I also find something comforting in billboards. They’re so full of eager promise. “This thing is absolutely the best thing in the world … on this particular stretch of interstate in this particular state.” I have to admit, after hundreds of miles of signs promising me South of the Border, I always feel a little melancholy when I finally pass it. My constant companions for the last few hours are now behind me. I’ll see them again on the way back, of course, but leave them behind again as well. But not to worry, there’ll be some giant fireworks store or truck stop announcing its presence for the next hundred miles any moment now.
There’s also just a great sense of freedom. You can just get in your car and go. Okay, you have to get the time off from work and have gas money, but that’s it.

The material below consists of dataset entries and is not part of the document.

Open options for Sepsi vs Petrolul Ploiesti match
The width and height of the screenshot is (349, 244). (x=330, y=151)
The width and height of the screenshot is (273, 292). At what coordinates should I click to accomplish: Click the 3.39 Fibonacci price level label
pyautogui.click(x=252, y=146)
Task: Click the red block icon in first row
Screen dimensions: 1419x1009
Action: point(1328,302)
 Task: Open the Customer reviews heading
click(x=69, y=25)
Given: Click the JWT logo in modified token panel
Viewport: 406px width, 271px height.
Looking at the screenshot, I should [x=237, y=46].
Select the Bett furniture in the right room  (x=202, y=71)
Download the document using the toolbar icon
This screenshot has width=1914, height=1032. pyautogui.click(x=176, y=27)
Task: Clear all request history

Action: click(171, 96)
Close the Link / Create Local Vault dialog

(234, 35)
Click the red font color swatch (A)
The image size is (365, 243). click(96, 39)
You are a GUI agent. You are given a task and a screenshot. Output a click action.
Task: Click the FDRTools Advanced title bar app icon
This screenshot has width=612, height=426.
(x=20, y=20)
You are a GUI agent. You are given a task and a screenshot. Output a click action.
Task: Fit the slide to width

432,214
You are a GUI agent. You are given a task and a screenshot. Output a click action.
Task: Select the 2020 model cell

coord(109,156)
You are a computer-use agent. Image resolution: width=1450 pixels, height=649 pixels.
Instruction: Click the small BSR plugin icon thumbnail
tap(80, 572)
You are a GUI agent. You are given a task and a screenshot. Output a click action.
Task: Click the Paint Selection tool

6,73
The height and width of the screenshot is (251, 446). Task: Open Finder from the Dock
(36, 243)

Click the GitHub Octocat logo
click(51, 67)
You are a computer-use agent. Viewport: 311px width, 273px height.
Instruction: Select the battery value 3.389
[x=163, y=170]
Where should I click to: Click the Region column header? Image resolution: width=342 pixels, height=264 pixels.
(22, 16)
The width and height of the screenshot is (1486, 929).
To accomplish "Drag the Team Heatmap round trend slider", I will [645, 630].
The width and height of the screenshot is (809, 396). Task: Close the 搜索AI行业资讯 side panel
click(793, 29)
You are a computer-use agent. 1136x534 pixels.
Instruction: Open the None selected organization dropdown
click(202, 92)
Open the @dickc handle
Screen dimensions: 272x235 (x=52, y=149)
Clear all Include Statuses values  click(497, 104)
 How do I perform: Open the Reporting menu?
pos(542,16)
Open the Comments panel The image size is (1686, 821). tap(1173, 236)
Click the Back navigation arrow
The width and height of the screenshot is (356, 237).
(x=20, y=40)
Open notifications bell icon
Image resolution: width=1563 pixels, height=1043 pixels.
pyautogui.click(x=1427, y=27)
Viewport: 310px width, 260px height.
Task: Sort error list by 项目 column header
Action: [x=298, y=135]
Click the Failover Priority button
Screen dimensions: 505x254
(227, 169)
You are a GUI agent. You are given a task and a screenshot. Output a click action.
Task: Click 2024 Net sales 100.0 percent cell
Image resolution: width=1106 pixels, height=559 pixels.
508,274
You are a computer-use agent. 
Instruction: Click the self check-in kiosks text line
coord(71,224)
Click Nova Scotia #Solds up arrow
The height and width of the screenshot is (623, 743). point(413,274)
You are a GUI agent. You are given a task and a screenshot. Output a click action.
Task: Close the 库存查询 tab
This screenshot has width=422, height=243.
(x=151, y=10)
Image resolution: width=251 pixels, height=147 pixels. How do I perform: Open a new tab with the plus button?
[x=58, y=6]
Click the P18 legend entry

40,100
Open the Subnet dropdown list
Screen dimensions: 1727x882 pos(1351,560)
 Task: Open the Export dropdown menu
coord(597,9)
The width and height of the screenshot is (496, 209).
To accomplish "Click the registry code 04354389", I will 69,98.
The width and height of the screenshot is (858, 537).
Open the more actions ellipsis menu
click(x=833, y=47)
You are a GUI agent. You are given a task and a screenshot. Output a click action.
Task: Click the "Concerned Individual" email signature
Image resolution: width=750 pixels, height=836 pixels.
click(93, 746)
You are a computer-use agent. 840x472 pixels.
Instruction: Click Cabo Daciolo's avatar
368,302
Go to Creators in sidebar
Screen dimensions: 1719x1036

Want to drive to the Mississippi River? The Grand Canyon? Fine, go ahead. And that’s something the people who want to wean us away from our personal cars and onto mass transportation don’t seem to get. We crave that independence a car gives us. We’re on no one’s schedule but our own, we’re not sharing a seat with some stranger who leaves the light on and flops on your shoulder when they fall asleep, and you can check as many bags as you want for free. What’s more, a drive makes travel an experience. You get a sense of the vastness of the country, and of its idiosyncrasies. Something you don’t get 35,000 feet in the air. Plus, no one ever crashed 35,000 feet to the ground from a car either.
I might feel a little differently a few hours from now when I hit Tampa and it’s still rush hour and everybody appears to be in a big hurry to go nowhere. But for a while on the open road at least, with the right music and the right attitude, it’ll be an absolute joyride.